Source document →
For all ecological systems, the reduction of pollution and land-use stresses in more heavily populated regions of Europe would contribute to removing major stress factors. In some circumstances, this strategy might allow plants to adjust more easily to the negative effects of climatic change.
An increasingly determined effort toward protection and revitalization of freshwater ecosystems in developed countries already has shown positive achievements, particularly through improvements in the water quality of watersheds. The protection of threatened aquatic habitats such as wetlands has facilitated the reintroduction of several endangered vertebrate species. This has been the case particularly in central Europe as a consequence of increased awareness of environmental problems.
The impacts of climate change on agriculture can be defined at different scales-including crop yield, farm or sector profitability, regional economic activity, or hunger vulnerability. Impacts depend on biophysical and socioeconomic responses.

Given data →
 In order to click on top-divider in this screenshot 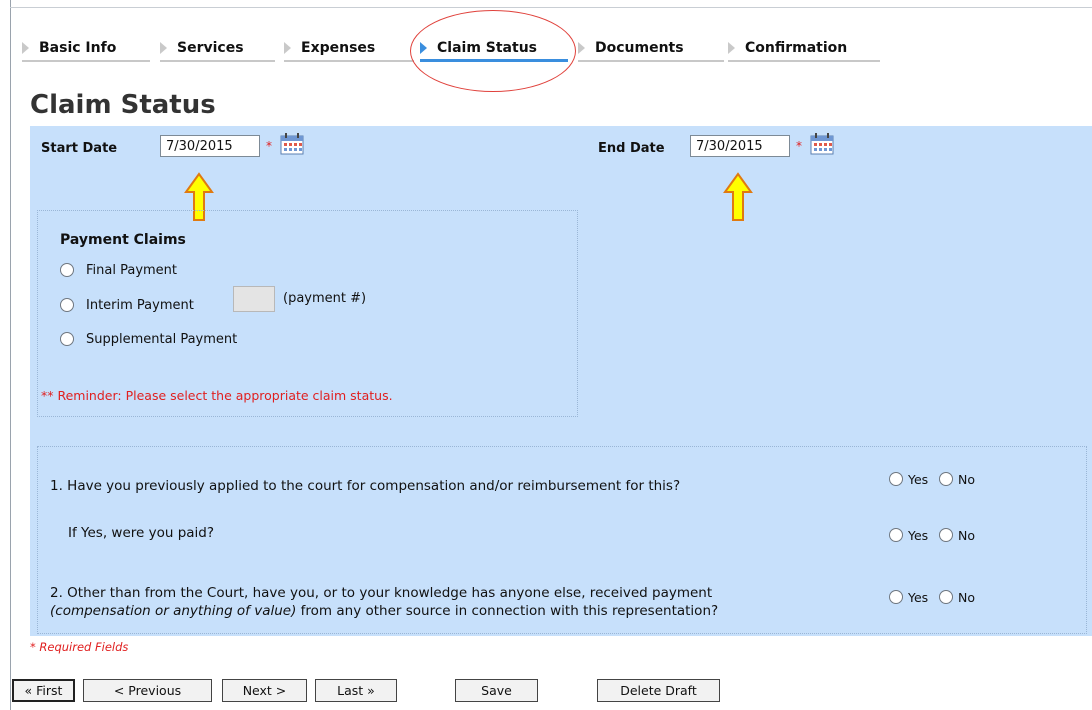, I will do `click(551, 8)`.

--

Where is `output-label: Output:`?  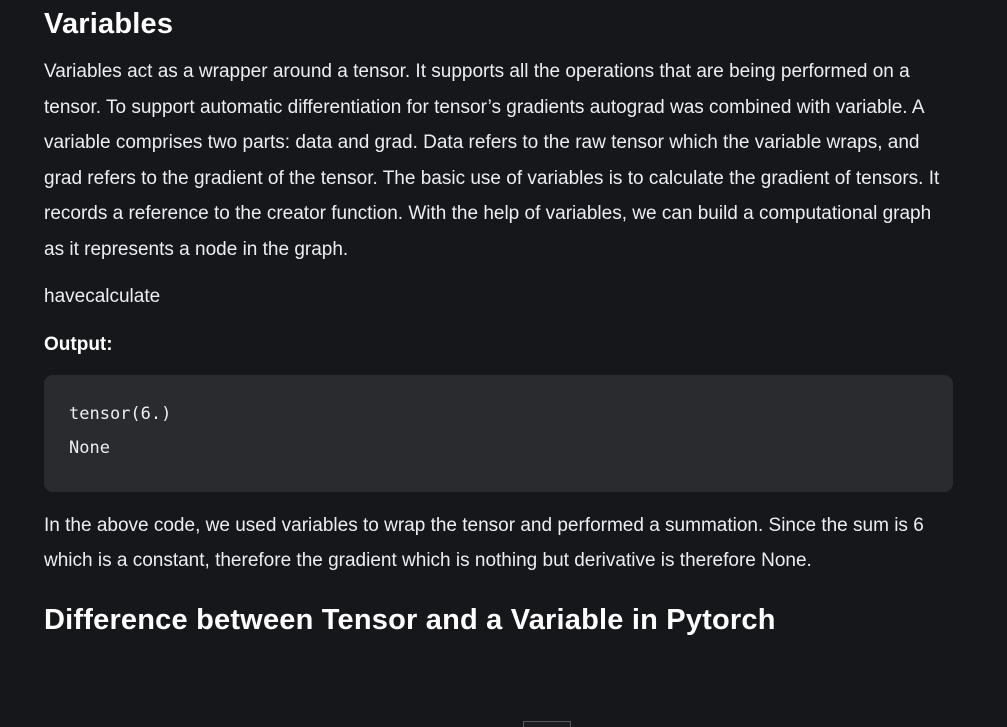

Instruction A → List the scales at which the passage on climate change and ecosystems says the impacts of climate change on agriculture can be defined.
Instruction B → In the passage on climate change and ecosystems, rewrite the part from "For all ecological" up to and including "of environmental problems.", substituting "marshlands" for "wetlands".

Response area A →
- crop yield
- farm or sector profitability
- regional economic activity
- hunger vulnerability

Response area B →
For all ecological systems, the reduction of pollution and land-use stresses in more heavily populated regions of Europe would contribute to removing major stress factors. In some circumstances, this strategy might allow plants to adjust more easily to the negative effects of climatic change.
An increasingly determined effort toward protection and revitalization of freshwater ecosystems in developed countries already has shown positive achievements, particularly through improvements in the water quality of watersheds. The protection of threatened aquatic habitats such as marshlands has facilitated the reintroduction of several endangered vertebrate species. This has been the case particularly in central Europe as a consequence of increased awareness of environmental problems.